Sebagaimana dilansir CBS News, obat tersebut juga telah disetujui penggunaannya untuk para pria gay yang berisiko tinggi terkena AIDS dan pasangan heteroseksual. Untuk melakukan studi ini, para ilmuwan melibatkan lebih dari 2.400 pengguna narkoba di sebuah klinik di Bangkok, Thailand.

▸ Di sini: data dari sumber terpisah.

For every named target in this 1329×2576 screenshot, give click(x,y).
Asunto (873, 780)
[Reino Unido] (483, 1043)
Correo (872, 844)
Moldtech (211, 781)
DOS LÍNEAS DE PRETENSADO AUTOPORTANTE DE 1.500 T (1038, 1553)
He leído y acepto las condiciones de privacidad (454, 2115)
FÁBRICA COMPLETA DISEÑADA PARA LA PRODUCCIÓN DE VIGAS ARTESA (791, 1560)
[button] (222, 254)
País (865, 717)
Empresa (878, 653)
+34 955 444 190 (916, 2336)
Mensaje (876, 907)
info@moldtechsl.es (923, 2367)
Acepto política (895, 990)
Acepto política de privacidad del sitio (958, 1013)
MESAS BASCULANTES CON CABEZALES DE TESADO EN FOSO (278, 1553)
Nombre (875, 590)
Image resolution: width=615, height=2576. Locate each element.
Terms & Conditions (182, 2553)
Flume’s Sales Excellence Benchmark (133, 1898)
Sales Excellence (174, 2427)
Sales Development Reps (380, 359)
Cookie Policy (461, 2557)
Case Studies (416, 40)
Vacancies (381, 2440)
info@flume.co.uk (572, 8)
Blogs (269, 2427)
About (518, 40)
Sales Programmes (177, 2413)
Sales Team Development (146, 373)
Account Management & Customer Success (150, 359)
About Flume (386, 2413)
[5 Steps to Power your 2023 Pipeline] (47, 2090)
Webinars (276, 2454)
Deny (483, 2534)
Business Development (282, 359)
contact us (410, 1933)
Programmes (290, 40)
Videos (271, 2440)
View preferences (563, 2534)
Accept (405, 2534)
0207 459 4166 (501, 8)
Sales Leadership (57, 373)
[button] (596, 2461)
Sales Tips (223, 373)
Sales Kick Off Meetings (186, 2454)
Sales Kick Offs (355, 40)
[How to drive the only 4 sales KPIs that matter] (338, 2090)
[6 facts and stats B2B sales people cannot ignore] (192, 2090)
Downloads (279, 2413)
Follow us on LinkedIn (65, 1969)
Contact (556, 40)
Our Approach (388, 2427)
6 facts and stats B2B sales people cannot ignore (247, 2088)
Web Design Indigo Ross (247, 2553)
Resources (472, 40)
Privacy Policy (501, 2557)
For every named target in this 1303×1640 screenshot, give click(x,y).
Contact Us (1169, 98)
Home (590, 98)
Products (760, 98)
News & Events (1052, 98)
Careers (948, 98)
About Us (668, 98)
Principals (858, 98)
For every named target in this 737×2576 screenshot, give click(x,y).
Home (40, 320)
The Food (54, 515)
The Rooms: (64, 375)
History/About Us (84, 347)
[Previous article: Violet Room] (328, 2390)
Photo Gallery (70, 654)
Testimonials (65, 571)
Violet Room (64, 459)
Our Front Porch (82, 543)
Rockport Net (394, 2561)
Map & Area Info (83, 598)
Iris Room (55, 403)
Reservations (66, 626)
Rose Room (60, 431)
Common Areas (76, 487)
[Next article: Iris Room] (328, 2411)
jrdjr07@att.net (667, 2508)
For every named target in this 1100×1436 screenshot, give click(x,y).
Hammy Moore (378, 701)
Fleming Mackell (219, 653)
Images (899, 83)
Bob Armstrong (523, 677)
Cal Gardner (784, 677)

Setengah dari kelompok studi diberi dosis harian tenofovir, yang dijual sebagai Viread, sementara separuh lainnya diberi plasebo. Setelah mengikuti pasien selama empat tahun, para peneliti menemukan bahwa 17 orang yang mengonsumsi obat pencegahan tetap tertular HIV, sementara 33 orang yang memakai plasebo juga terinfeksi. Kesimpulannya, obat ini mengurangi risiko HIV/AIDS hingga 50 persen.

Dr Jonathan Mermin, direktur pencegahan AIDS untuk CDC, mengatakan kepada CBS News bahwa studi ini melengkapi hasil penelitian mereka tentang bagaimana obat HIV dapat melindungi orang yang berisiko tinggi terinfeksi. Tenofovir, obat yang digunakan dalam penelitian ini, harganya hanya USD 360 (Rp 3,4 juta) per tahun per pasien.

Para ilmuwan juga bekerja pada vaksin HIV, tetapi pemerintah Amerika baru-baru ini menghentikan uji coba vaksin eksperimental setelah kajian independen menemukan itu tidak mencegah infeksi HIV atau mengurangi jumlah HIV dalam darah.